Économie et santé, un mariage de raison ?

Établir un cadre de référence pour financer les politiques sanitaires : un objectif loin de mettre tous les professionnels d’accord.

Publié le 14 novembre 2003 Lecture : 3 minutes.

« Investir davantage en faveur de la santé des plus démunis ». Tel était le thème de la deuxième consultation de la Commission macroéconomie et santé (CMS), tenue du 28 au 30 octobre dernier, au siège de l’Organisation mondiale de la santé (OMS), et qui a rassemblé autour de la même table plusieurs centaines de hauts fonctionnaires et de ministres de quarante pays, responsables de la Santé, du Plan et des Finances. La CMS est un projet phare du mandat de Gro Harlem Brundtland, directrice générale de l’OMS jusqu’en juillet dernier. Présidée par Jeffrey Sachs, conseiller des Nations unies et président de l’Institut de la Terre à l’université de Columbia (New York), elle devait être l’outil de coordination des actions de l’OMS avec celles des institutions macroéconomiques internationales (Organisation mondiale du commerce, Fonds monétaire international, Banque mondiale). Il s’agissait, d’une part, de ménager un espace vital pour la santé dans les politiques macroéconomiques, et, d’autre part, d’accepter de partager le contrôle des politiques de santé avec ces institutions.
Le directeur général de l’OMS, le docteur Jong-wook Lee, a ouvert cette réunion d’un genre nouveau avec un discours vif et tranchant. Il a accusé les pays donateurs de ne pas respecter les Objectifs du millénaire, élaborés par les Nations unies : « Au niveau actuel des déboursements de l’assistance internationale, il ne faudra pas douze ans mais cent cinquante ans pour réduire de deux tiers la mortalité infantile en Afrique. Les budgets santé sont inadéquats dans la plupart des pays en développement, et la charge financière sur les pauvres est inacceptable. » Il appelle à « plus d’investissements dans l’infrastructure de la santé, dans les ressources humaines et les technologies, à une échelle beaucoup plus importante que ce que l’on a jusqu’à maintenant reconnu comme nécessaire ou même possible. » Du jamais vu.
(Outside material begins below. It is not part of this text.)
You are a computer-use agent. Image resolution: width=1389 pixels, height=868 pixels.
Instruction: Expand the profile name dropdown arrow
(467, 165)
Jeffrey Sachs, connu pour son militantisme, s’est lui aussi fendu d’un discours politique improvisé, haut en couleur, dans lequel il fustige les donateurs, les accusant de ne pas tenir leurs promesses de financement : « Nous avons besoin d’une révolution pour faire respecter une justice mondiale. Réduire la pauvreté de moitié ne peut s’accomplir sans faire face au fardeau des maladies. Investissons dans les peuples, la stabilité sociale et le progrès plutôt que d’attendre l’explosion, trop chère pour tous. Ne soyez pas timides pour demander des subventions. »
Compte tenu de l’enthousiasme ambiant, le Fonds monétaire international a exprimé son point de vue avec modération. Peter Heller, directeur adjoint du département des Finances publiques et coprésident du groupe de travail « Comment faire de la santé un élément central du cadre macroéconomique national », a rappelé que l’ambition devait être réaliste : « Il faut un cadre fiscal viable. On ne peut pas bâtir des services de santé sur des ressources qui n’existent pas ou sur des donateurs inconstants. »
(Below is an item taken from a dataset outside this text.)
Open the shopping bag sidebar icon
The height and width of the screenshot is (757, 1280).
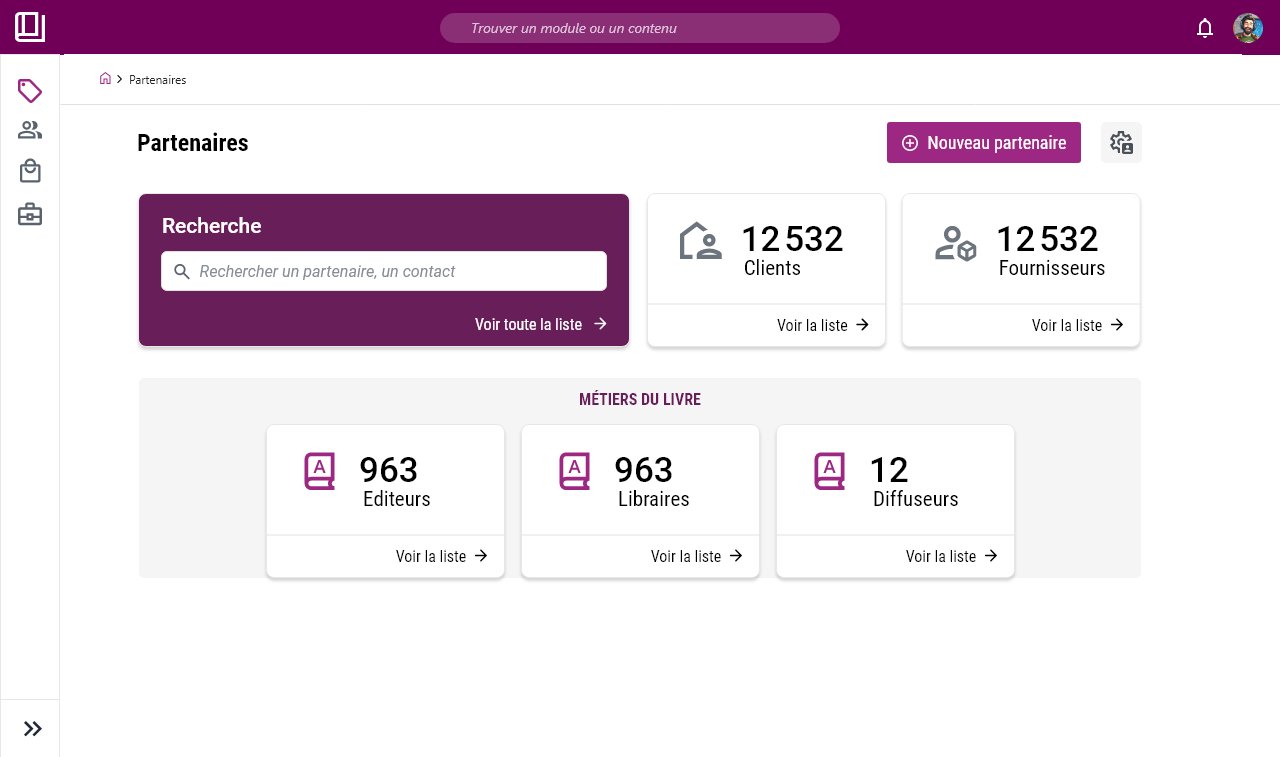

Mais comment alors réaliser un système de santé publique efficace ? Malgré la bonne volonté de l’OMS de vouloir associer macroéconomie et santé, les avis divergent. Pour les gouvernements, la balle est dans le camp des donateurs.
Une grande majorité de pays souhaiteraient bénéficier de financements destinés à l’élaboration de programmes sociaux faits par les pays eux-mêmes. La ministre kényane de la Santé se révèle ainsi une inconditionnelle de la démocratie directe. « Si les objectifs sanitaires n’ont pas été remplis précédemment, c’est que ces programmes étaient imposés d’en haut par les organisations de Bretton Woods, ne faisant qu’amplifier les difficultés des pauvres ». La réussite du Botswana témoigne du réalisme de cette politique. Avec une planification économique intégrant santé et éducation, comme dans les pays développés, le pays est passé, en trente ans, de l’un des plus pauvres au monde à un État à revenu intermédiaire. Le représentant de Gaborone a toutefois temporisé. Aujourd’hui, avec des épidémies comme celle du sida, « l’avarice des donateurs et le poids de la dette », le chemin pour offrir la santé à tous est encore long. La dette, le mot est lancé. Jong-wook Lee espérait que cette réunion serait une révolution, en favorisant des réductions de dette dont le bénéfice serait consacré au développement de la santé publique. Il n’y est pas encore arrivé, mais a au moins permis, en conviant ministres de la Santé et de l’Économie à la même table, d’ouvrir les débats à l’échelle internationale comme nationale. Avec, peut-être, un résultat lors de la troisième consultation de la CMS, en 2004.